== WHAT IS BEING ASKED ==
Return every line of the records that contains the word "with", treating uppercase and lowercase letters as different.

** Start of SOURCE MATERIAL **

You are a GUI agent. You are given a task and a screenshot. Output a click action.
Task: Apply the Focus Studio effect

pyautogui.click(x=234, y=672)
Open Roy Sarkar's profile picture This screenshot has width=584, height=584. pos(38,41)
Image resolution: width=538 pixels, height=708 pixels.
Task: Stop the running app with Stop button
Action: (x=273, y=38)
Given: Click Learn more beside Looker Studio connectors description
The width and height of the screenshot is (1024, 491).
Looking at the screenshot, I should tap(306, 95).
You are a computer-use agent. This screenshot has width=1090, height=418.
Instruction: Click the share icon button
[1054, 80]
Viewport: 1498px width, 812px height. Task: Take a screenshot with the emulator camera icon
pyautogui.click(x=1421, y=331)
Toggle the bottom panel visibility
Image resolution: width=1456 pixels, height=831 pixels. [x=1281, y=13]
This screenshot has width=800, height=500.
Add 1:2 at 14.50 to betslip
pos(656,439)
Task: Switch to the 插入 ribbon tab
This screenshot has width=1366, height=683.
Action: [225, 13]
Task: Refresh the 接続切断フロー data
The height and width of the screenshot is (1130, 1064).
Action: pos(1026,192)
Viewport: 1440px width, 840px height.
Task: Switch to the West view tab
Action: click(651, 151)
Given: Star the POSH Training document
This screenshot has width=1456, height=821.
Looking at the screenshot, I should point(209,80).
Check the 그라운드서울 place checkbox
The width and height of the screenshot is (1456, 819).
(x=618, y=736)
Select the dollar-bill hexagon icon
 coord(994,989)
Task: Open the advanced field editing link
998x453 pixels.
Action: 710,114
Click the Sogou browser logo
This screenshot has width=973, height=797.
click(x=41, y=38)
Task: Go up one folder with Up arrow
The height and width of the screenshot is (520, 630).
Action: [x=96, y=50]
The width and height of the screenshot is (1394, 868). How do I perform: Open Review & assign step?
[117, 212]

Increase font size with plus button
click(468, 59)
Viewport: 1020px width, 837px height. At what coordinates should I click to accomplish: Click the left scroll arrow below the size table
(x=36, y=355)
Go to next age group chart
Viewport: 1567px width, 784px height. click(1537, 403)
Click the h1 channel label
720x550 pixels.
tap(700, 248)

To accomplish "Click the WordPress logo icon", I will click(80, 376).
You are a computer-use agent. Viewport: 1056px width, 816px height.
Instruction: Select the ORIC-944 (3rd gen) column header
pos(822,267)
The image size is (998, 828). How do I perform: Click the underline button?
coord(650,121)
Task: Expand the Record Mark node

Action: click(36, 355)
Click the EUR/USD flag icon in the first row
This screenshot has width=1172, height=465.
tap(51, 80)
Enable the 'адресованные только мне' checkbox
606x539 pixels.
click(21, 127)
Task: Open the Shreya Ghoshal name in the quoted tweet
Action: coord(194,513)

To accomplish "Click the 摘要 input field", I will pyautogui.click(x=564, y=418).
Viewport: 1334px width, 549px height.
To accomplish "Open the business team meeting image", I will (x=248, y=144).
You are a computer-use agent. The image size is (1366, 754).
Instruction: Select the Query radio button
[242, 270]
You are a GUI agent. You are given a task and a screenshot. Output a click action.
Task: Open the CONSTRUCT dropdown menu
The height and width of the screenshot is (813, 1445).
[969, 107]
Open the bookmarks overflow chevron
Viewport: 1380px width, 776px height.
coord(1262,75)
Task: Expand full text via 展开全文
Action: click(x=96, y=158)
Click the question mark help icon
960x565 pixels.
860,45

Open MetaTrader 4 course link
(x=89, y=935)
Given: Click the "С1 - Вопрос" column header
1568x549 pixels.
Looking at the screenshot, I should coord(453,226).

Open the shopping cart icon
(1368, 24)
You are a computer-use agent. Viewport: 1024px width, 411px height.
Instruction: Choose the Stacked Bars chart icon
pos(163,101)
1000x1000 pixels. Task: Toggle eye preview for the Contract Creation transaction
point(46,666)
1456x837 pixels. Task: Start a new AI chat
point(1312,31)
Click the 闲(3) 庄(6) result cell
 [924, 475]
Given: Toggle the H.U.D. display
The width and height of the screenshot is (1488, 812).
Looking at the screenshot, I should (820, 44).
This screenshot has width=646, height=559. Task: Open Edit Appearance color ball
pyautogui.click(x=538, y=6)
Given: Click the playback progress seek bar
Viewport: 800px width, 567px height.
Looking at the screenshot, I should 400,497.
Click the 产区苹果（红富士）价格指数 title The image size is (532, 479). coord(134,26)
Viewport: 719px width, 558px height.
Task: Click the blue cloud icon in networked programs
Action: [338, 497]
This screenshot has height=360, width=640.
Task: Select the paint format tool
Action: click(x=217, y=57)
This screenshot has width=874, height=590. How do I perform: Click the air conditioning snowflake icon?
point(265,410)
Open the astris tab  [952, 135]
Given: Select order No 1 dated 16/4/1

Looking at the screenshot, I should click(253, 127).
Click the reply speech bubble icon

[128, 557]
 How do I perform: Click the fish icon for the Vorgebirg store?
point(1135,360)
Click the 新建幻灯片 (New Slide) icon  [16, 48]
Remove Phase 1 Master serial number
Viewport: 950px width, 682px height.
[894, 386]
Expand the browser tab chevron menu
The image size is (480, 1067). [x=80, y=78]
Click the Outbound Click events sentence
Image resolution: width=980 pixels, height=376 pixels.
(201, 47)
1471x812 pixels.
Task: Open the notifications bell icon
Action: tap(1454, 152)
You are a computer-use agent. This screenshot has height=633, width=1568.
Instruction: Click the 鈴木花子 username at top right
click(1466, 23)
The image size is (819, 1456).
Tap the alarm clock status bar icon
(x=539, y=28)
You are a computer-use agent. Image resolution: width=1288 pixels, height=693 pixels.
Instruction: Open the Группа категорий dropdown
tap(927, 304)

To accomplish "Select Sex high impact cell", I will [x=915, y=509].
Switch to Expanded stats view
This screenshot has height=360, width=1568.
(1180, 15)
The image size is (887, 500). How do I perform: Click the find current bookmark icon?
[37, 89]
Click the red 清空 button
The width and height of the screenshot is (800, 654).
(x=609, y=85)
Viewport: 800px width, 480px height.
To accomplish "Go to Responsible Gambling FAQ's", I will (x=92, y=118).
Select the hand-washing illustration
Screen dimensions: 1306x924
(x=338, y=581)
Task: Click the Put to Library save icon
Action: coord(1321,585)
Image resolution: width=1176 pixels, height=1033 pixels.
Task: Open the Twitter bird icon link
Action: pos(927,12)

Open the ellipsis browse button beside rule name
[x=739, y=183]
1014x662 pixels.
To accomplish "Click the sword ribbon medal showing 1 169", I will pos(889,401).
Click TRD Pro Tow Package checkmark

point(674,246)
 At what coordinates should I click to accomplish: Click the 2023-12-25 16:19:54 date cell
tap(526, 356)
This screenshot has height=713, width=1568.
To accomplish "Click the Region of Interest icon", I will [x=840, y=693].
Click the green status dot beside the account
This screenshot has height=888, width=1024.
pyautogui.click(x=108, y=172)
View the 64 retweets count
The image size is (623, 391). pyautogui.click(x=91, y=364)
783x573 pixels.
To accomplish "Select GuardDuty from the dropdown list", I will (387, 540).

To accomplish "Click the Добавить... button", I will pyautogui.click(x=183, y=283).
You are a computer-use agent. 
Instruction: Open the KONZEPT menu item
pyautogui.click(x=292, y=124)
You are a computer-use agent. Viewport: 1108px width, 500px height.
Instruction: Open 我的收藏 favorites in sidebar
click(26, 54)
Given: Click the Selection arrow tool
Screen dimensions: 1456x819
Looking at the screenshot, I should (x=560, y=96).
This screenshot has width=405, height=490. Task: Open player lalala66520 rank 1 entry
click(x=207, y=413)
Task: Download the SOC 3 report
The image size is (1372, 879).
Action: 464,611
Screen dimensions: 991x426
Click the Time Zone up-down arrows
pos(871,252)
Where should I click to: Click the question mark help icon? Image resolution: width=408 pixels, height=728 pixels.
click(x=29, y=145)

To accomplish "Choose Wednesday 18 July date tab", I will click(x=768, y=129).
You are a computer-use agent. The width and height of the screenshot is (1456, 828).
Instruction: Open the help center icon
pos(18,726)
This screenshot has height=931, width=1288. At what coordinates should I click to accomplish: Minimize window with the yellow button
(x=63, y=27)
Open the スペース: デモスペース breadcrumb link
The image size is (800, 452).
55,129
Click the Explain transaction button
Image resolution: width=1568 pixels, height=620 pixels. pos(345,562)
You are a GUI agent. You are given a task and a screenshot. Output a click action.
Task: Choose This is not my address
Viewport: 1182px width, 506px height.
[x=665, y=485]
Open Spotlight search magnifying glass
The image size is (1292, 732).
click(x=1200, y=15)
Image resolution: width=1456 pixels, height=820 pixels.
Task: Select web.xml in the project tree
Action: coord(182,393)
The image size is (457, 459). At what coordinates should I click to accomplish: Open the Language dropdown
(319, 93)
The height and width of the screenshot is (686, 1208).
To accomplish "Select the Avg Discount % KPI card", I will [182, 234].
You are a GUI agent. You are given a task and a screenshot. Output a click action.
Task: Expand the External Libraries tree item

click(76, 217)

** End of SOURCE MATERIAL **

== ANSWER TO THIS TASK ==
Task: Stop the running app with Stop button
Viewport: 1498px width, 812px height. Task: Take a screenshot with the emulator camera icon
Task: Go up one folder with Up arrow
Increase font size with plus button
This screenshot has height=931, width=1288. At what coordinates should I click to accomplish: Minimize window with the yellow button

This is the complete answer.